Not to mention how off the spec most of their work was and our clients were always left dissatisfied. I think that's part of the reason I left within a few months.

Remote working is amazing provided you can get a solid, self motivated person or team who are on the same wave length as you - but it's incredibly tough.

2 comments

"I will add to this - I worked for a company last year where the majority of projects were outsourced to a team setup in Egypt, and I spent more time debugging their work than it would've taken me to do it myself."

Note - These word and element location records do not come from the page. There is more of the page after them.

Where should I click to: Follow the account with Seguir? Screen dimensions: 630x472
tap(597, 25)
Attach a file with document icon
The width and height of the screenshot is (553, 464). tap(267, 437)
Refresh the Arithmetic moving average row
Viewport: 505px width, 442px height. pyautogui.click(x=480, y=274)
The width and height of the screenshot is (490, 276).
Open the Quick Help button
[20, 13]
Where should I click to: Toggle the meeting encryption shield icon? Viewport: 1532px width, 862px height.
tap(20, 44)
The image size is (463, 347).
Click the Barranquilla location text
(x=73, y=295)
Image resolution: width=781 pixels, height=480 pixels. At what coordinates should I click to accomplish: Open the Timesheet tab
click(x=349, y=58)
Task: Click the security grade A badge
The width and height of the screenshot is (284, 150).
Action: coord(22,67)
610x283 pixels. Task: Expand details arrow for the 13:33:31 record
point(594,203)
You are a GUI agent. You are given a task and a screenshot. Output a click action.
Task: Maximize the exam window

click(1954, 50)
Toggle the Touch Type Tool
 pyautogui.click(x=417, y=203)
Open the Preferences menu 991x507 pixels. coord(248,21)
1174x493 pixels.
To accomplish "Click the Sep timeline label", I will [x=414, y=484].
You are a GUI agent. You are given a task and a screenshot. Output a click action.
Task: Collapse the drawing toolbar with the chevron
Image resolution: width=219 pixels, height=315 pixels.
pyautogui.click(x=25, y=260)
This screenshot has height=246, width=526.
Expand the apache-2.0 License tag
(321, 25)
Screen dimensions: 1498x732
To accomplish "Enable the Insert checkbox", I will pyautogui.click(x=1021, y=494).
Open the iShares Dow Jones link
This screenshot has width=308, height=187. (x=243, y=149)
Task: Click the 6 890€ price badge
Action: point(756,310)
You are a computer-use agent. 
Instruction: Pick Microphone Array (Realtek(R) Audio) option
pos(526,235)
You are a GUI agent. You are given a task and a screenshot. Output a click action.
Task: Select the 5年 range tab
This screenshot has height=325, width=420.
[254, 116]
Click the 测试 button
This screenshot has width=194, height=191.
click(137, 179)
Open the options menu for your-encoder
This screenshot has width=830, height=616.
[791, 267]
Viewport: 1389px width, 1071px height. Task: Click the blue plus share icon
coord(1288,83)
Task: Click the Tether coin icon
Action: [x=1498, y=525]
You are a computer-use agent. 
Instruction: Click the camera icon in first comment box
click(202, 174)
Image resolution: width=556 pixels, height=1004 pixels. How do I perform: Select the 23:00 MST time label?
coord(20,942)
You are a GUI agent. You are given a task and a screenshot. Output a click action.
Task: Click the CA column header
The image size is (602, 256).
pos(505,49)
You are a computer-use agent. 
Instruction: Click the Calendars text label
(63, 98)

To be fair, DHH isn't talking about outsourcing to dumb but cheaper devs. He is talking about hiring really good people, who won't or can't move to San Fransisco (or wherever), and probably cost as much or close as devs in SF. I doubt 37 Signals hires remote workers who check in code that has to be debugged before it works.

iow I am saying, respond to what DHH actually said.

The original article is talking about hiring A players remotely vs hiring B players locally. In your Egypt example, you are talking about something different, hiring C players remotely.
That's a great way to sum up the issue.
Incidentally I am based in Cairo, Egypt. Our team here is mainly working remotely from home since it just saves a lot of time in travelling. Cairo is a mega city with a bad traffic jam - letting people to work from home saves 1 to 2 hours of pain and misery every day. This fact alone makes people happier.